**WHAT YOU ARE ASKED TO DO**
Only an exact reprint of all the data is acceptable.

+++++

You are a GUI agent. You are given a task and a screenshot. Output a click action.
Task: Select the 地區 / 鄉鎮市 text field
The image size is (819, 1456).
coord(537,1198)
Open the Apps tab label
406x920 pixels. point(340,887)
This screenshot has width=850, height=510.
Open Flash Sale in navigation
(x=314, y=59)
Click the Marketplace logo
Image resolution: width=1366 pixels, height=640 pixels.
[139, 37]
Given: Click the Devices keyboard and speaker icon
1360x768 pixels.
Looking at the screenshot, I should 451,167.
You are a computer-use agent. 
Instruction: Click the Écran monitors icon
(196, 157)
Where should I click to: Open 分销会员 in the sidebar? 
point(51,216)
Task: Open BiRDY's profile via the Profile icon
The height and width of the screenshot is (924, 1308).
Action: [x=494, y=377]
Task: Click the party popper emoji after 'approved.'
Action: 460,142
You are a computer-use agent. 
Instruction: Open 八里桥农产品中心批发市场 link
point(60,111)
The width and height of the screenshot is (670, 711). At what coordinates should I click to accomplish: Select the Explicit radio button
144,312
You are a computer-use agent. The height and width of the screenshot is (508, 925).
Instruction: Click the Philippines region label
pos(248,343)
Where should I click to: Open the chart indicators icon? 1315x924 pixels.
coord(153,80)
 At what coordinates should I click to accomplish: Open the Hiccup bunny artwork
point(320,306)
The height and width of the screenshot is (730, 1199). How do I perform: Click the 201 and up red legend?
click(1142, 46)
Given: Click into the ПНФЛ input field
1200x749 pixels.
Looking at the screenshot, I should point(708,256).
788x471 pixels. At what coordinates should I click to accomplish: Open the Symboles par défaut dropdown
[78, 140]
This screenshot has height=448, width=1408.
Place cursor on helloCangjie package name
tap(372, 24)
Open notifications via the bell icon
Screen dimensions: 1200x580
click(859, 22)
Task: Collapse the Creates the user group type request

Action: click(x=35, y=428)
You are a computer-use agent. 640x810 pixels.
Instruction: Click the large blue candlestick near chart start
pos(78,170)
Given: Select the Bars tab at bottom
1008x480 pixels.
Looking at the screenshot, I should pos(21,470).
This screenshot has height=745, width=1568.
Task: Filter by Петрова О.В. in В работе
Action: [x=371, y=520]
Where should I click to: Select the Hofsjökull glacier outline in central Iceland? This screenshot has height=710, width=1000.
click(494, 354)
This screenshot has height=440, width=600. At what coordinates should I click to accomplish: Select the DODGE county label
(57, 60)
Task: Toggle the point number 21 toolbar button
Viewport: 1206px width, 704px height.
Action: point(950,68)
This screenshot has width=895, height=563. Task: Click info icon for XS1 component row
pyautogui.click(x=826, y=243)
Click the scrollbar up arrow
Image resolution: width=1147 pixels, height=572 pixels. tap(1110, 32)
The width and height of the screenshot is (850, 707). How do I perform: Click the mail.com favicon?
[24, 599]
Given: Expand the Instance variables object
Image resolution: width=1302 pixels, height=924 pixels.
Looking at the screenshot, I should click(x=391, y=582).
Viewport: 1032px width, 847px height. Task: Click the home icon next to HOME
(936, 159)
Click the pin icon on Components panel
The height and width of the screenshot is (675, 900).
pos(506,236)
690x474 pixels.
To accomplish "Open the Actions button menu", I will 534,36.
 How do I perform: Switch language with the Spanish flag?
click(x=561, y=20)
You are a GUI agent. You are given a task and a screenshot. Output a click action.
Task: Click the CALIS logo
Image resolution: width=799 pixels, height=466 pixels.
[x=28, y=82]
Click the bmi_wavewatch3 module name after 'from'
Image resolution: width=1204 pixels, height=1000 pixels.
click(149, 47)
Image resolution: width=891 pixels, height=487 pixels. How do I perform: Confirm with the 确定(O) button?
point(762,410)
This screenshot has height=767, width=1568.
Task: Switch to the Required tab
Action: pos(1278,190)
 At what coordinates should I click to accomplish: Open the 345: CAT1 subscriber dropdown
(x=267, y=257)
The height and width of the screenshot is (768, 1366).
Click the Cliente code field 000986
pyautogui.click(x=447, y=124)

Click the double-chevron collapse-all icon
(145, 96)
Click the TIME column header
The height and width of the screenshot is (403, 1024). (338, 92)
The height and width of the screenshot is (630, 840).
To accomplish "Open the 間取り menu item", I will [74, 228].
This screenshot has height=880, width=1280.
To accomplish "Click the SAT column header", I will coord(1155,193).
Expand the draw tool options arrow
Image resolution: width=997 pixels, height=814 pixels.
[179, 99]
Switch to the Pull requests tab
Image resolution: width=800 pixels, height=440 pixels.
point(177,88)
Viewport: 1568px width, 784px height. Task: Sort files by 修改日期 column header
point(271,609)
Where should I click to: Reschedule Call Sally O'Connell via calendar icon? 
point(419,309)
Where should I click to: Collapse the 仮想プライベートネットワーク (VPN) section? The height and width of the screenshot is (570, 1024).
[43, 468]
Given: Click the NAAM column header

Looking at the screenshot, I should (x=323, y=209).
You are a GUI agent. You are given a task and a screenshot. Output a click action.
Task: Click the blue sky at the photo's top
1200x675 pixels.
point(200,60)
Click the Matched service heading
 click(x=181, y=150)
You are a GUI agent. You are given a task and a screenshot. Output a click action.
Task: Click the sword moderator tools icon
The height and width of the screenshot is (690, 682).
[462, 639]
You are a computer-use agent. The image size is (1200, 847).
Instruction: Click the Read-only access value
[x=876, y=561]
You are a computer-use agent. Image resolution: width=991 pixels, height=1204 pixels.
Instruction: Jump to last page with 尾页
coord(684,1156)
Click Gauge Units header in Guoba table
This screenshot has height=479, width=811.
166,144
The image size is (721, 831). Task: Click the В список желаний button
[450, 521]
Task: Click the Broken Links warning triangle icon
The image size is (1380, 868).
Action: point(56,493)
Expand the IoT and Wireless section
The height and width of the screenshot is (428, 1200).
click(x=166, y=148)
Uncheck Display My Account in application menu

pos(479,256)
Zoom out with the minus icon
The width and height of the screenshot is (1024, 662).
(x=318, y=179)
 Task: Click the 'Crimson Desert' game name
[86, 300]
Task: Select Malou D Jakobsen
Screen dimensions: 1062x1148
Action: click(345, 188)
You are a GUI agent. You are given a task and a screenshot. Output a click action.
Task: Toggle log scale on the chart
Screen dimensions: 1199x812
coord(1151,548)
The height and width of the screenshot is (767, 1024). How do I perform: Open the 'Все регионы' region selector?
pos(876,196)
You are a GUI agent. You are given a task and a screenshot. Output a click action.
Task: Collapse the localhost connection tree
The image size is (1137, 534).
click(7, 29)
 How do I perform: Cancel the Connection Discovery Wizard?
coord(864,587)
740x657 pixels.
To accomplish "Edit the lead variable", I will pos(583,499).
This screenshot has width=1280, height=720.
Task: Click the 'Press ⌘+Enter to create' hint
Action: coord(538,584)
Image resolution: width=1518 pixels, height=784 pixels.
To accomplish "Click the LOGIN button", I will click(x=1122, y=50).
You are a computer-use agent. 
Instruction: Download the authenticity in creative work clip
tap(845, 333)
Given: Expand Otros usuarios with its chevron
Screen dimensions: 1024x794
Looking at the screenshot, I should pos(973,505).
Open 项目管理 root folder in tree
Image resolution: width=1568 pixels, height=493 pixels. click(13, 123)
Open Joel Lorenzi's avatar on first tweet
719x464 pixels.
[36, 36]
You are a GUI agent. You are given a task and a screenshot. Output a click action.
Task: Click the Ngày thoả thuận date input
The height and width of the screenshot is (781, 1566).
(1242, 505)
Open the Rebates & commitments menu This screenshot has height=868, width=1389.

+++++

**ANSWER SPACE**
You are a GUI agent. You are given a task and a screenshot. Output a click action.
Task: Select the 地區 / 鄉鎮市 text field
The image size is (819, 1456).
coord(537,1198)
Open the Apps tab label
406x920 pixels. point(340,887)
This screenshot has width=850, height=510.
Open Flash Sale in navigation
(x=314, y=59)
Click the Marketplace logo
Image resolution: width=1366 pixels, height=640 pixels.
[139, 37]
Given: Click the Devices keyboard and speaker icon
1360x768 pixels.
Looking at the screenshot, I should 451,167.
You are a computer-use agent. 
Instruction: Click the Écran monitors icon
(196, 157)
Where should I click to: Open 分销会员 in the sidebar? 
point(51,216)
Task: Open BiRDY's profile via the Profile icon
The height and width of the screenshot is (924, 1308).
Action: [x=494, y=377]
Task: Click the party popper emoji after 'approved.'
Action: 460,142
You are a computer-use agent. 
Instruction: Open 八里桥农产品中心批发市场 link
point(60,111)
The width and height of the screenshot is (670, 711). At what coordinates should I click to accomplish: Select the Explicit radio button
144,312
You are a computer-use agent. The height and width of the screenshot is (508, 925).
Instruction: Click the Philippines region label
pos(248,343)
Where should I click to: Open the chart indicators icon? 1315x924 pixels.
coord(153,80)
 At what coordinates should I click to accomplish: Open the Hiccup bunny artwork
point(320,306)
The height and width of the screenshot is (730, 1199). How do I perform: Click the 201 and up red legend?
click(1142, 46)
Given: Click into the ПНФЛ input field
1200x749 pixels.
Looking at the screenshot, I should point(708,256).
788x471 pixels. At what coordinates should I click to accomplish: Open the Symboles par défaut dropdown
[78, 140]
This screenshot has height=448, width=1408.
Place cursor on helloCangjie package name
tap(372, 24)
Open notifications via the bell icon
Screen dimensions: 1200x580
click(859, 22)
Task: Collapse the Creates the user group type request

Action: click(x=35, y=428)
You are a computer-use agent. 640x810 pixels.
Instruction: Click the large blue candlestick near chart start
pos(78,170)
Given: Select the Bars tab at bottom
1008x480 pixels.
Looking at the screenshot, I should pos(21,470).
This screenshot has height=745, width=1568.
Task: Filter by Петрова О.В. in В работе
Action: [x=371, y=520]
Where should I click to: Select the Hofsjökull glacier outline in central Iceland? This screenshot has height=710, width=1000.
click(494, 354)
This screenshot has height=440, width=600. At what coordinates should I click to accomplish: Select the DODGE county label
(57, 60)
Task: Toggle the point number 21 toolbar button
Viewport: 1206px width, 704px height.
Action: point(950,68)
This screenshot has width=895, height=563. Task: Click info icon for XS1 component row
pyautogui.click(x=826, y=243)
Click the scrollbar up arrow
Image resolution: width=1147 pixels, height=572 pixels. tap(1110, 32)
The width and height of the screenshot is (850, 707). How do I perform: Click the mail.com favicon?
[24, 599]
Given: Expand the Instance variables object
Image resolution: width=1302 pixels, height=924 pixels.
Looking at the screenshot, I should click(x=391, y=582).
Viewport: 1032px width, 847px height. Task: Click the home icon next to HOME
(936, 159)
Click the pin icon on Components panel
The height and width of the screenshot is (675, 900).
pos(506,236)
690x474 pixels.
To accomplish "Open the Actions button menu", I will 534,36.
 How do I perform: Switch language with the Spanish flag?
click(x=561, y=20)
You are a GUI agent. You are given a task and a screenshot. Output a click action.
Task: Click the CALIS logo
Image resolution: width=799 pixels, height=466 pixels.
[x=28, y=82]
Click the bmi_wavewatch3 module name after 'from'
Image resolution: width=1204 pixels, height=1000 pixels.
click(149, 47)
Image resolution: width=891 pixels, height=487 pixels. How do I perform: Confirm with the 确定(O) button?
point(762,410)
This screenshot has height=767, width=1568.
Task: Switch to the Required tab
Action: pos(1278,190)
 At what coordinates should I click to accomplish: Open the 345: CAT1 subscriber dropdown
(x=267, y=257)
The height and width of the screenshot is (768, 1366).
Click the Cliente code field 000986
pyautogui.click(x=447, y=124)

Click the double-chevron collapse-all icon
(145, 96)
Click the TIME column header
The height and width of the screenshot is (403, 1024). (338, 92)
The height and width of the screenshot is (630, 840).
To accomplish "Open the 間取り menu item", I will [74, 228].
This screenshot has height=880, width=1280.
To accomplish "Click the SAT column header", I will coord(1155,193).
Expand the draw tool options arrow
Image resolution: width=997 pixels, height=814 pixels.
[179, 99]
Switch to the Pull requests tab
Image resolution: width=800 pixels, height=440 pixels.
point(177,88)
Viewport: 1568px width, 784px height. Task: Sort files by 修改日期 column header
point(271,609)
Where should I click to: Reschedule Call Sally O'Connell via calendar icon? 
point(419,309)
Where should I click to: Collapse the 仮想プライベートネットワーク (VPN) section? The height and width of the screenshot is (570, 1024).
[43, 468]
Given: Click the NAAM column header

Looking at the screenshot, I should (x=323, y=209).
You are a GUI agent. You are given a task and a screenshot. Output a click action.
Task: Click the blue sky at the photo's top
1200x675 pixels.
point(200,60)
Click the Matched service heading
 click(x=181, y=150)
You are a GUI agent. You are given a task and a screenshot. Output a click action.
Task: Click the sword moderator tools icon
The height and width of the screenshot is (690, 682).
[462, 639]
You are a computer-use agent. The image size is (1200, 847).
Instruction: Click the Read-only access value
[x=876, y=561]
You are a computer-use agent. Image resolution: width=991 pixels, height=1204 pixels.
Instruction: Jump to last page with 尾页
coord(684,1156)
Click Gauge Units header in Guoba table
This screenshot has height=479, width=811.
166,144
The image size is (721, 831). Task: Click the В список желаний button
[450, 521]
Task: Click the Broken Links warning triangle icon
The image size is (1380, 868).
Action: point(56,493)
Expand the IoT and Wireless section
The height and width of the screenshot is (428, 1200).
click(x=166, y=148)
Uncheck Display My Account in application menu

pos(479,256)
Zoom out with the minus icon
The width and height of the screenshot is (1024, 662).
(x=318, y=179)
 Task: Click the 'Crimson Desert' game name
[86, 300]
Task: Select Malou D Jakobsen
Screen dimensions: 1062x1148
Action: click(345, 188)
You are a GUI agent. You are given a task and a screenshot. Output a click action.
Task: Toggle log scale on the chart
Screen dimensions: 1199x812
coord(1151,548)
The height and width of the screenshot is (767, 1024). How do I perform: Open the 'Все регионы' region selector?
pos(876,196)
You are a GUI agent. You are given a task and a screenshot. Output a click action.
Task: Collapse the localhost connection tree
The image size is (1137, 534).
click(7, 29)
 How do I perform: Cancel the Connection Discovery Wizard?
coord(864,587)
740x657 pixels.
To accomplish "Edit the lead variable", I will pos(583,499).
This screenshot has width=1280, height=720.
Task: Click the 'Press ⌘+Enter to create' hint
Action: coord(538,584)
Image resolution: width=1518 pixels, height=784 pixels.
To accomplish "Click the LOGIN button", I will click(x=1122, y=50).
You are a computer-use agent. 
Instruction: Download the authenticity in creative work clip
tap(845, 333)
Given: Expand Otros usuarios with its chevron
Screen dimensions: 1024x794
Looking at the screenshot, I should pos(973,505).
Open 项目管理 root folder in tree
Image resolution: width=1568 pixels, height=493 pixels. click(13, 123)
Open Joel Lorenzi's avatar on first tweet
719x464 pixels.
[36, 36]
You are a GUI agent. You are given a task and a screenshot. Output a click action.
Task: Click the Ngày thoả thuận date input
The height and width of the screenshot is (781, 1566).
(1242, 505)
Open the Rebates & commitments menu This screenshot has height=868, width=1389.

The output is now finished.